Ideas Put Forward for Consideration at LCLD Annual Meeting
At the upcoming LCLD annual meeting in September and in the months following, LCLD’s Pipeline Committee will be studying the observations and informal recommendations that came out of this summer’s “Roundtable Discussion on Diversity in the Nation’s Law Schools.”
Hosted on June 19 by the University of Colorado School of Law, this was the first such conference of deans, general counsel, and managing partners to grapple with increasing diversity in the nation’s law schools.
“This is a shared concern for all of us,” said University of Colorado School of Law Dean Philip J. Weiser. “We have a lot of work to do to ensure that we’re increasing the pipeline, supporting diverse students, and enabling them to thrive as legal professionals.
The 30 participants represented 12 law schools, 10 corporations, five law firms, and other legal industry and research professionals.
“This was an unusual gathering for me,” said Joanne Epps, Dean of Temple University Law School. “I came to learn what some of the best practices are for increasing the number of diverse lawyers and in hopes that this group could increase the number of best practices."
“I heard new ideas.”
During the course of the seven-hour discussion, a range of topics were considered, including LSAT preparation, the US News & World Report ranking system, the advantages and relatively broad acceptance of holistic admissions, pre-law curricular issues, transition into law school, experiential (versus solely academic) learning, and career economics and job market realities. The discussion was informed by a presentation from BWB Solutions on the “Current State of Diversity and Trends—Are We Closing the Gap?”
The participants put on the table ideas that warranted further exploration, “local” practices that may be worthy of replicating nationally, criticisms of the current “system,” practical experiences, frustrations, questions, and a broadly held desire to see changes made.
Among the highlights of the discussion:
- Make sure that diverse students can afford the bar prep course and don't have to work while preparing for the bar.

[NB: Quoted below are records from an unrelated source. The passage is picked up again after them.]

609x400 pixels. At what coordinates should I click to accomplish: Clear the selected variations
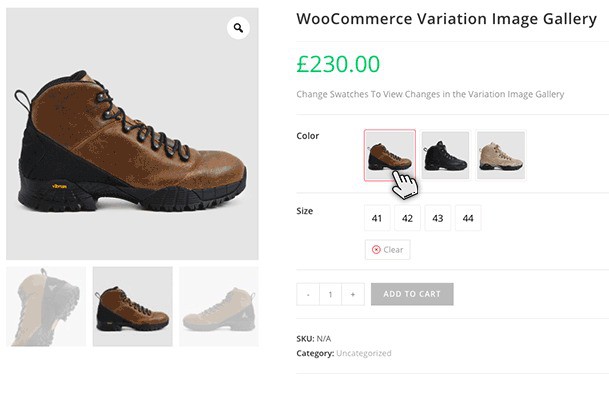tap(387, 249)
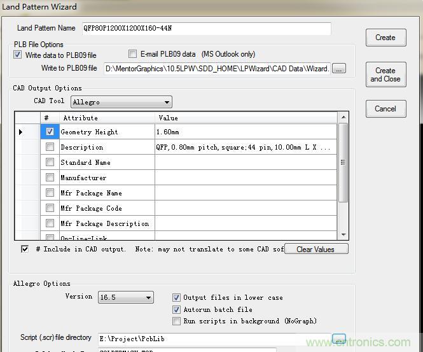The width and height of the screenshot is (423, 352).
Task: Select the Script file directory input field
Action: click(213, 339)
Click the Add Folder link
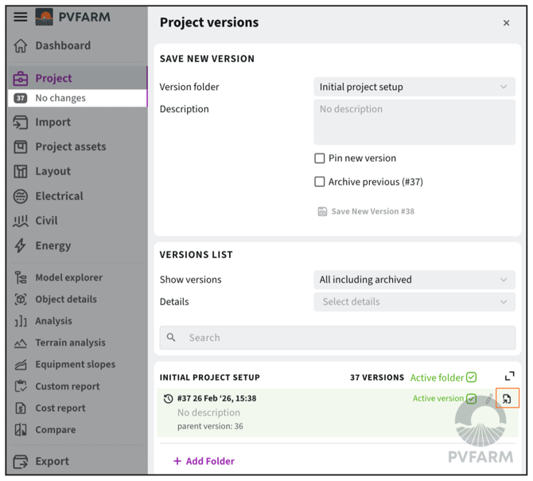This screenshot has width=533, height=481. pos(204,460)
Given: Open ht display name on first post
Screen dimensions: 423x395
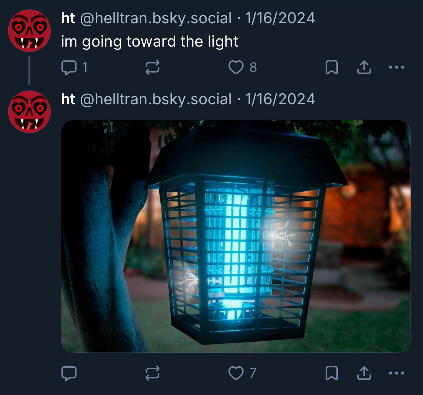Looking at the screenshot, I should (68, 18).
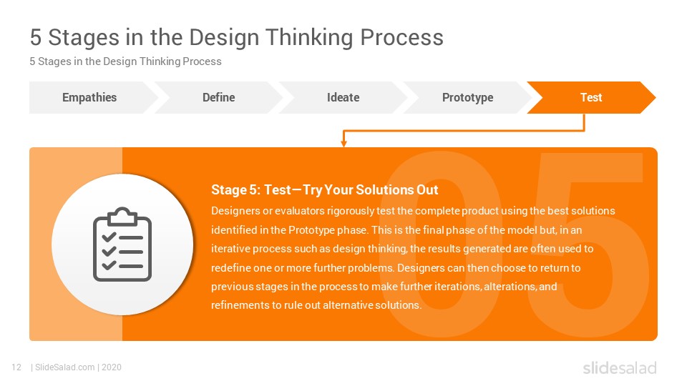
Task: Click the SlideSalad.com footer text
Action: tap(77, 367)
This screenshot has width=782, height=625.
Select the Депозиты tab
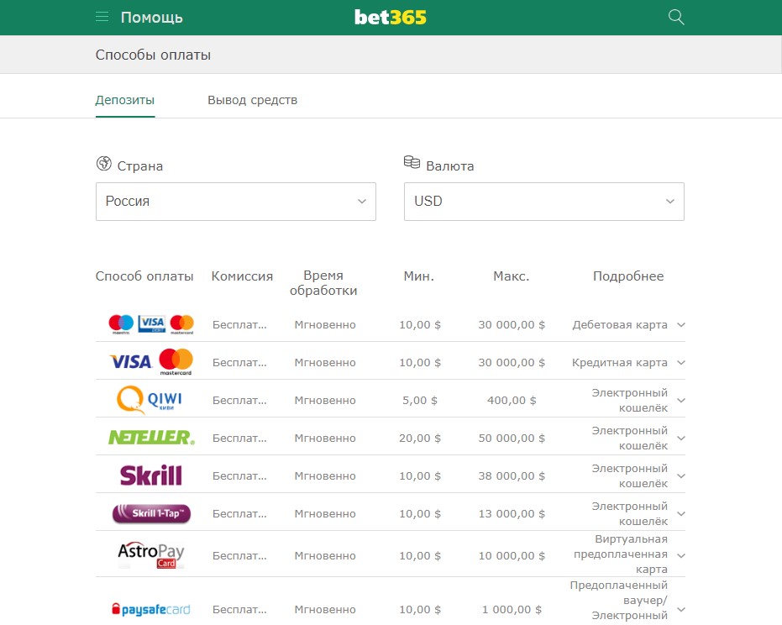click(124, 99)
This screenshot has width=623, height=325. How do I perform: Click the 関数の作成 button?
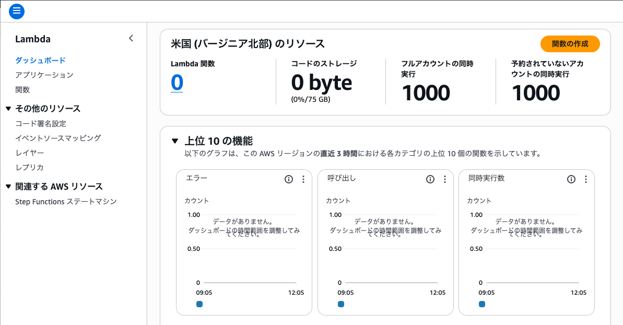pyautogui.click(x=570, y=44)
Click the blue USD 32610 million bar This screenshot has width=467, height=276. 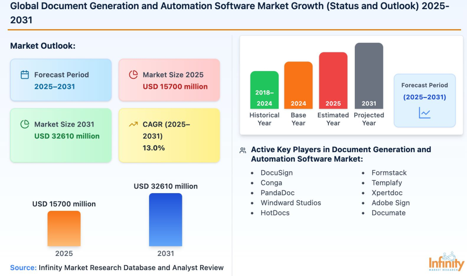click(165, 220)
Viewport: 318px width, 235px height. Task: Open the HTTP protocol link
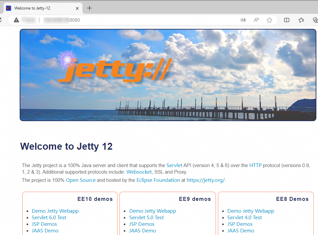[x=255, y=165]
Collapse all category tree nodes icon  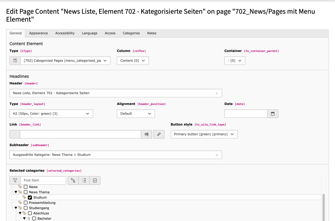(84, 180)
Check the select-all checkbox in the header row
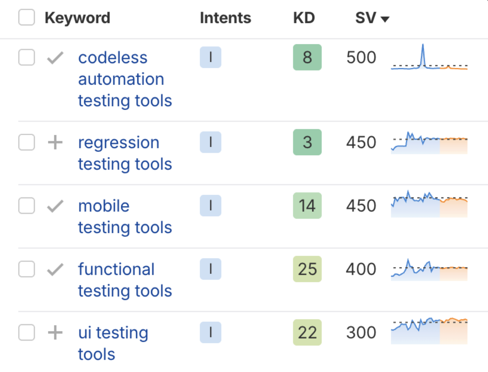 pos(26,17)
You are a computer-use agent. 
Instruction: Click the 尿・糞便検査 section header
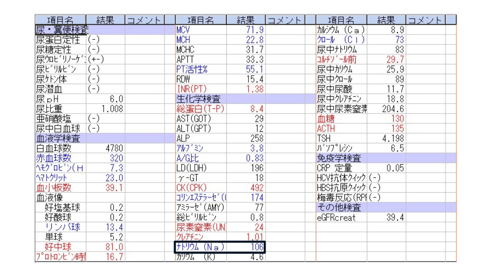click(62, 30)
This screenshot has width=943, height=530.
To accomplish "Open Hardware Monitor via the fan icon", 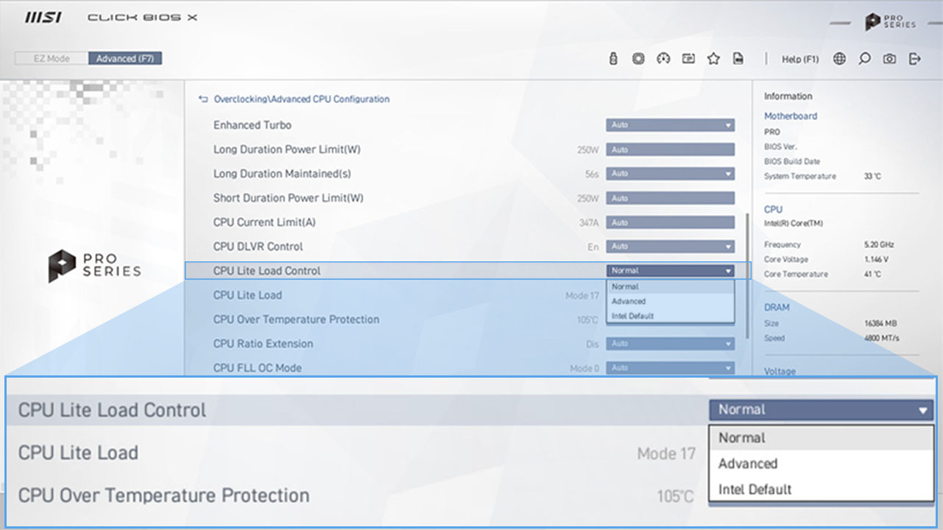I will click(638, 58).
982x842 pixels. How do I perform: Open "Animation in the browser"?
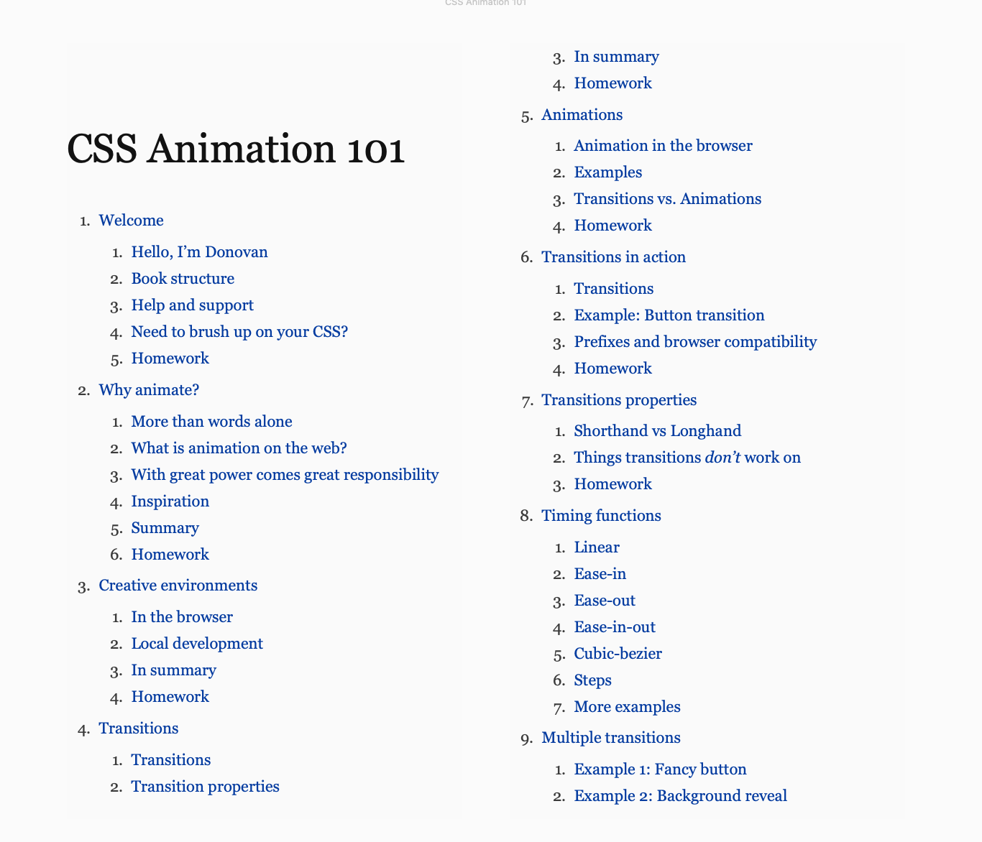tap(663, 145)
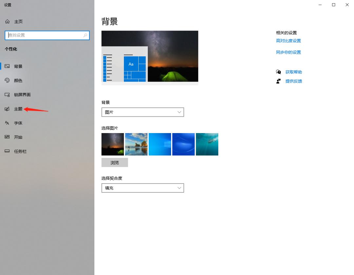354x275 pixels.
Task: Open the 选择契合度 fit dropdown showing 填充
Action: coord(143,188)
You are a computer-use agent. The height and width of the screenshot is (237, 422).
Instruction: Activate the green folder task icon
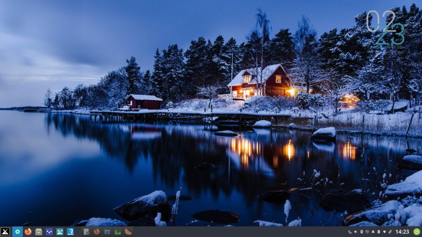[x=118, y=232]
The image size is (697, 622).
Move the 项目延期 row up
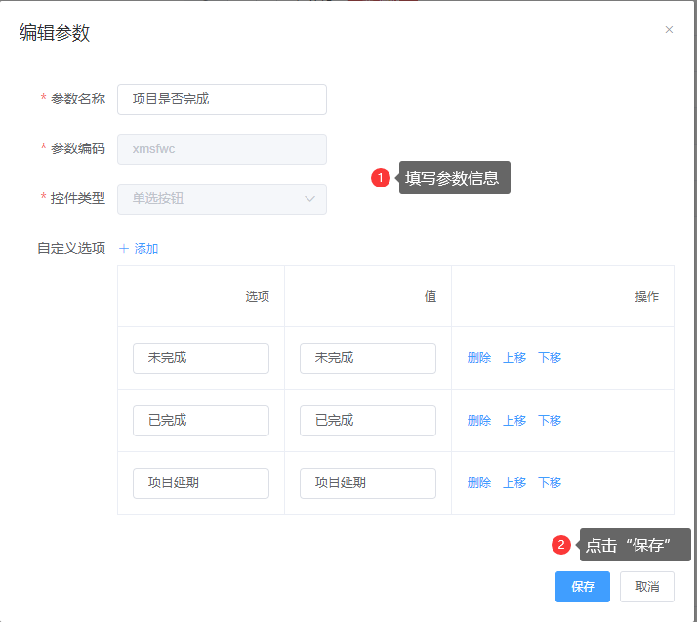(514, 483)
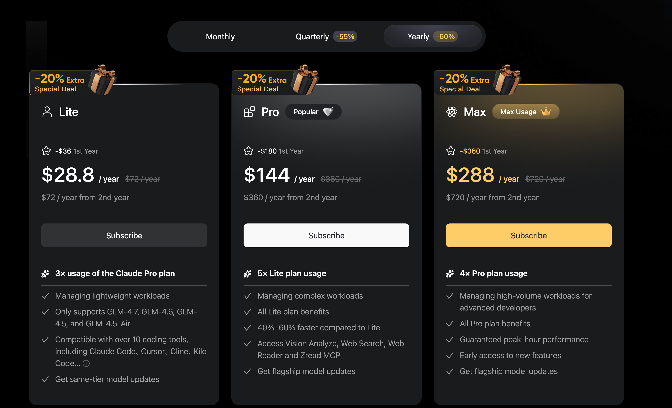672x408 pixels.
Task: Select the Yearly billing option
Action: click(x=418, y=37)
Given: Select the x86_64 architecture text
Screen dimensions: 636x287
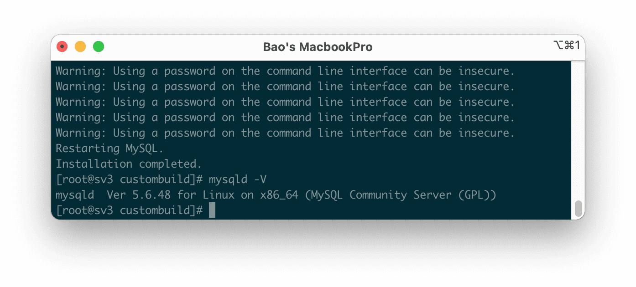Looking at the screenshot, I should [x=279, y=195].
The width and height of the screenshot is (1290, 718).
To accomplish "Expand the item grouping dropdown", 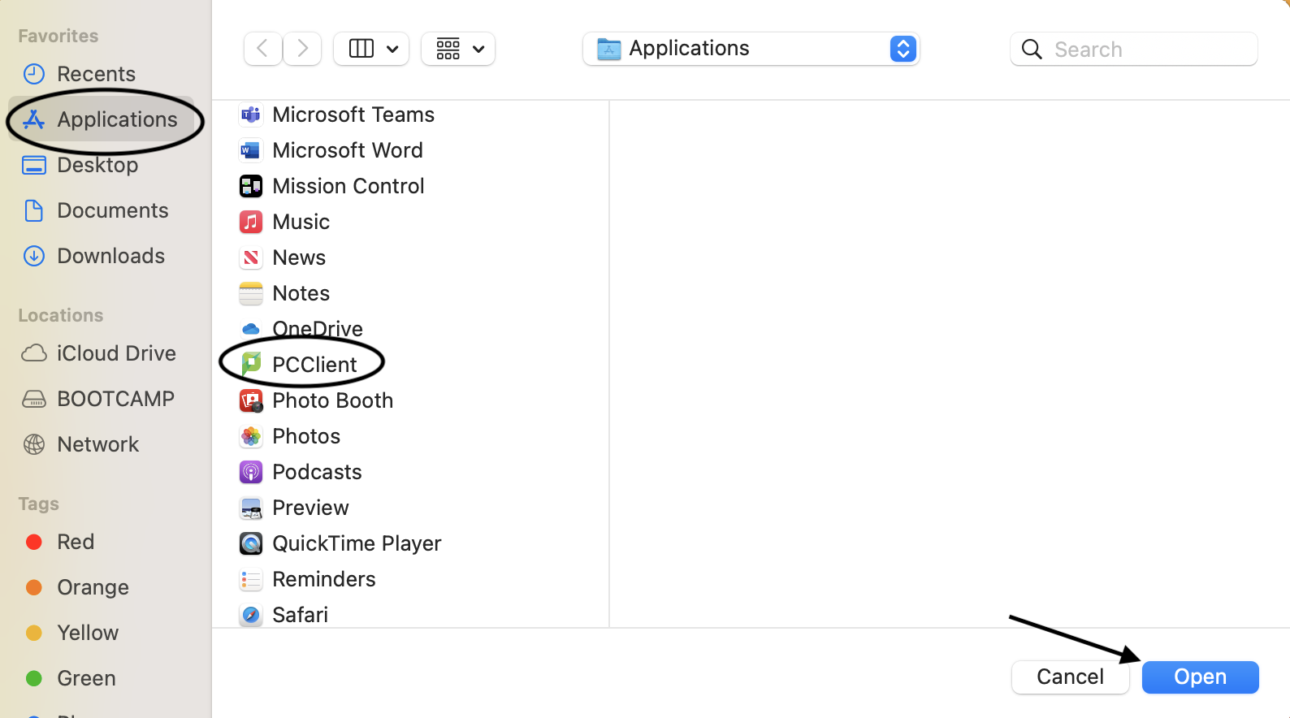I will pyautogui.click(x=458, y=49).
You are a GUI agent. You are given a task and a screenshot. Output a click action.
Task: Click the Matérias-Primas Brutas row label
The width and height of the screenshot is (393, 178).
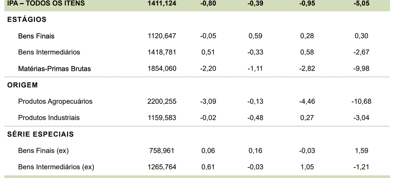coord(55,69)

- Change regulations through which the federal government interprets what can and cannot be in the budget for a student loan so students can use proceeds to pay for bar prep courses.
- Build on successful pilot efforts in some states to enable law schools to offer a bar prep course as part of the law school curriculum in the final semester of law school.
- Broaden the availability of bar prep coaches and expand nonprofit bar review courses.
- Use applicant interviews for prospective law students, not simply as an evaluative technique for screening applicants, both as a means of increasing exposure to, and understanding of, the minority academic community.
- Look at internship programs that give students in their junior year of college practical experience in the legal profession.
- Use orientation clinics to give entering law students more confidence. (Those who completed these programs move through course material with more ease.)
- Help students create a narrative of themselves and build their own portfolio. Make themselves more marketable.
- Redouble efforts to help law students understand the culture (appropriate etiquette) of law.
- Expand pre-1L summer boot camps. Offer long-term mentoring opportunities from 1L on.
- Change career services offices into centers for professional and leadership development; create personal assessment plans for students.
- Have students work across disciplines to build a sense of personal confidence in their own discipline as they interpret it to others.
During the roundtable, Peter Kalis, Managing Partner of K&L Gates, noted that it is newsworthy for a law school when an alumnus from that school is later selected by the LCLD for its prestigious Fellows program. The Fellows are 8 to 12 years into their careers and on a fast track to leadership positions. They can be an encouragement to law students from diverse backgrounds, he said.
At the day’s close, Brad Smith, Microsoft General Counsel and Co-Chair of the roundtable, talked about potential next steps.
“Programs at individual law schools, while numerous and usually successful, are not connected and are ultimately difficult to evaluate,” said Smith, “The many pipeline projects are in some sense like a clinical trial. We need to have a common basis on which one can assess the success of the programs—-a common statistical methodology that allows us to compare results across programs."
“We also need to have a method for scaling up the programs,” he said.
Said another participant: “With appropriate funding, it would be possible to get the records on the performance and cost across the programs. If corporate legal departments and law firms could fund a neutral organization to develop an analysis of the programs, and then tie them together nationally, that would be extremely useful.”
Again, from Brad Smith: “If we could invest in assessment and out of that develop models that would be scalable and sustainable, we could then attract funding. That could have a much bigger national impact.”
Joe Slay is an LCLD communications consultant.